Tate Modern’s exhibition confirms Martin as one of the foremost painters of the 20th century. It traces her career from early experiments to her final works in 2004. She established her career as an artist in New York, living in the Coenties Slip neighbourhood alongside fellow artists Ellsworth Kelly, Robert Indiana and Lenore Tawney. The exhibition reveals Martin’s lesser-known early paintings and her experimental work then, including The Garden (1958). It present works in different media and formats that used found objects and geometric shapes, before she began making her visionary pencilled grids on large, square canvases. Tate Modern brings together seminal examples of these works from the 1960s, such as Friendship (1963), to the beautiful poetic works made in her old age.

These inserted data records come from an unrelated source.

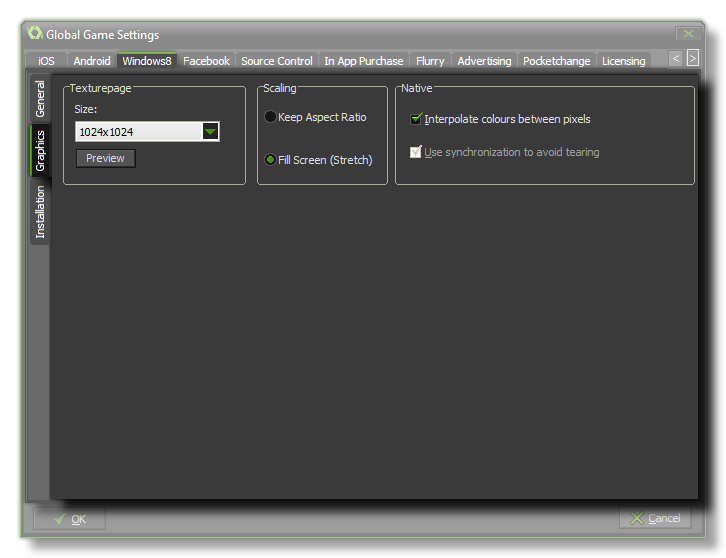Switch to the iOS tab
Image resolution: width=726 pixels, height=558 pixels.
click(46, 61)
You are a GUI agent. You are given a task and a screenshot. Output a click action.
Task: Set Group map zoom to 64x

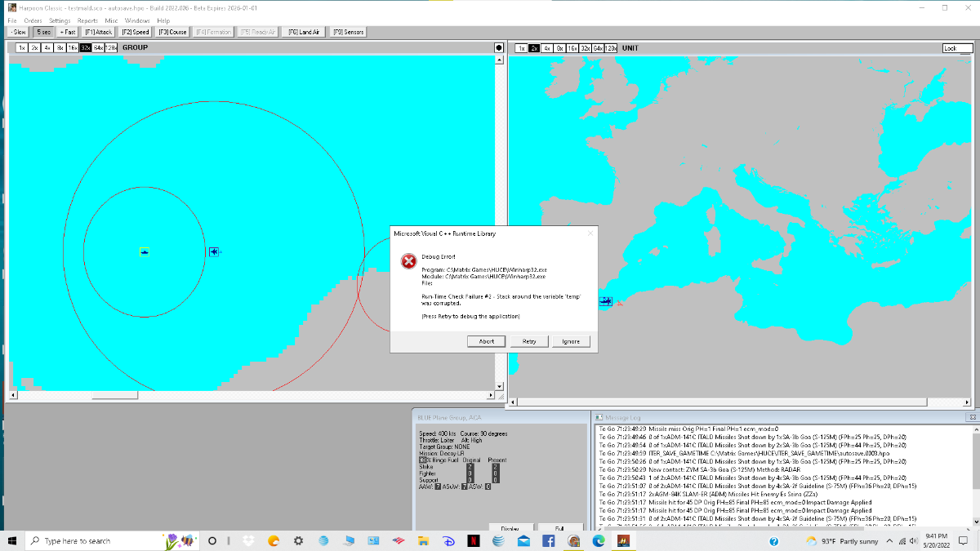98,47
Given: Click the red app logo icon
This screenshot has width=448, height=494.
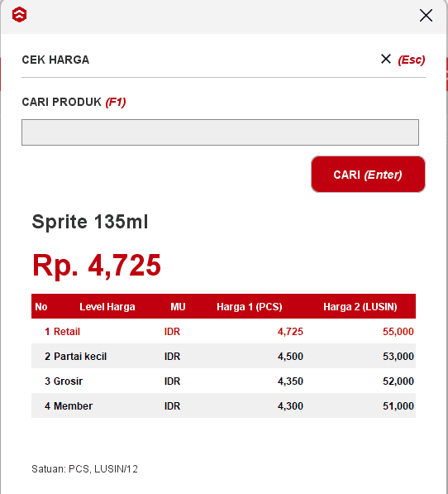Looking at the screenshot, I should click(x=19, y=15).
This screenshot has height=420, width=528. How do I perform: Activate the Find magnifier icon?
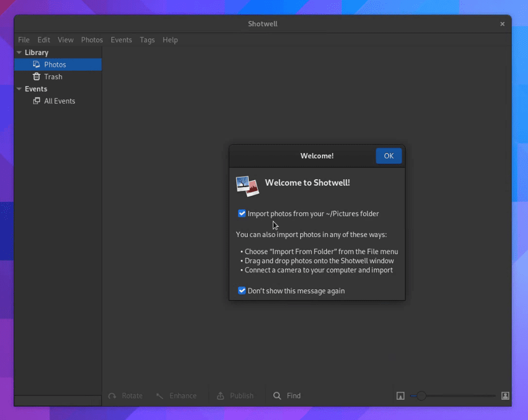pyautogui.click(x=278, y=395)
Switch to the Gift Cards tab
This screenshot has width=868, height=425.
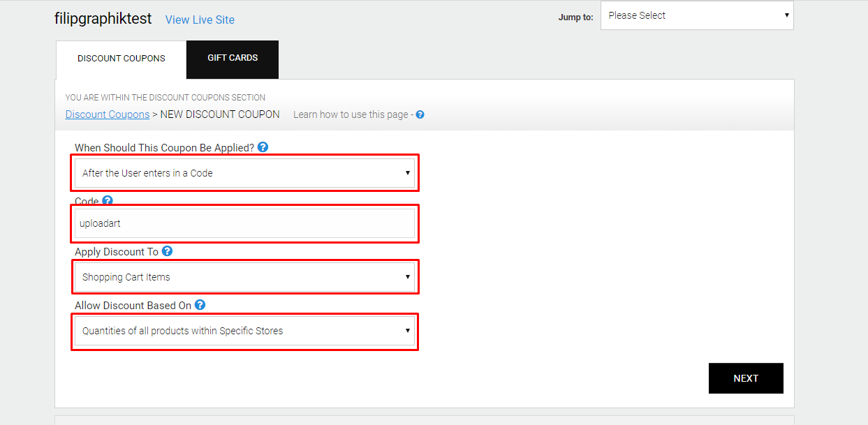[x=233, y=59]
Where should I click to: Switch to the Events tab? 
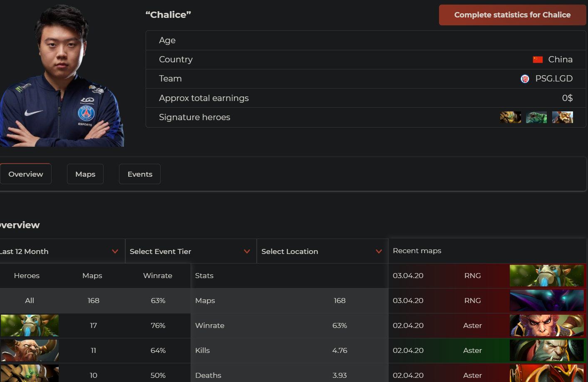140,174
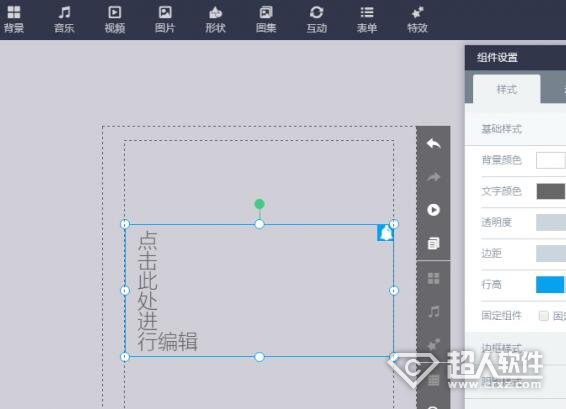Viewport: 566px width, 409px height.
Task: Open the 特效 effects tool
Action: tap(417, 19)
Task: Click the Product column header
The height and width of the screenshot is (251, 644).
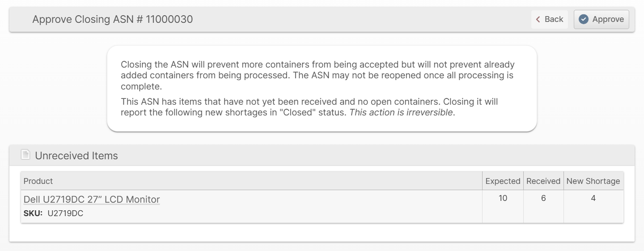Action: point(38,181)

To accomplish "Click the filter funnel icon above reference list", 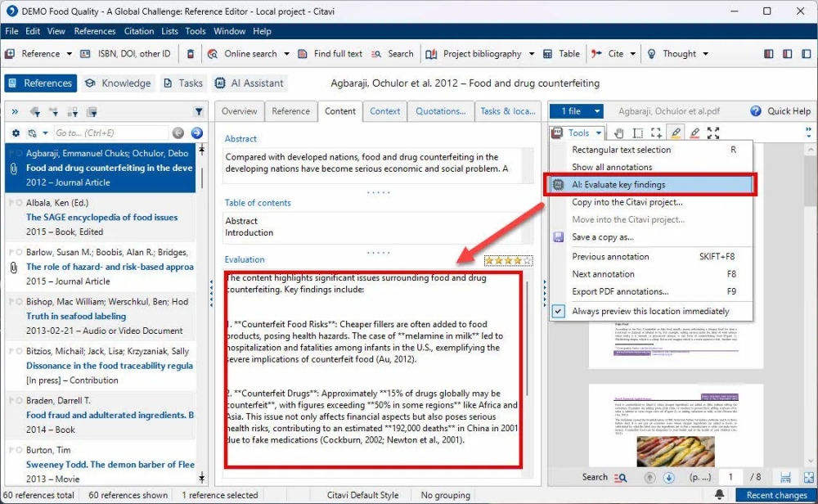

By 1967, Martin had been embraced by those artists who would come to be known as minimalists. Donald Judd had reviewed two of her exhibitions. Carl Andre laid metal plates in grids on the floor that resembled Martin’s paintings. In 1966, Martin was included in two early shows
of art that gathered examples of the new approach: Systemic Painting, curated by Lawrence Alloway at the Solomon R Guggenheim Museum, and 10, featuring work chosen by Robert Smithson at 
the Dwan Gallery. But Martin understood her work to be different and, after leaving New York, she consciously departed from minimalism: for example, her work never appeared to be industrial, in terms of the material or production, as did the work of Judd or Sol LeWitt. She continued to “hand make” her paintings, allowing slight imperfection to refer perhaps to human fallibility. Nature was always a point of reference, but not in a representational manner. Her paintings evoke thoughts or emotions beyond the physical, such as memory. She explained in an interview in the New York Times: “The value of art is in the observer. When you find out what you like, you’re really finding out about yourself. Beethoven’s music is joyous. If you like his music, you know that you like to be joyful. People who look at my painting say that it makes them happy, like the feeling when you wake up in the morning. And happiness is the goal, isn’t it?”

Reference
1. The Simple Life: Plain Living and High Thinking in American Culture by David Shi, published by OUP, 1985, page 278.

• Following its showing at Tate Modern, Agnes Martin will travel to Kunstsammlung Nordrhein-Westfalen in Düsseldorf, the Los Angeles County Museum of Art, and the Solomon R Guggenheim Museum in New York.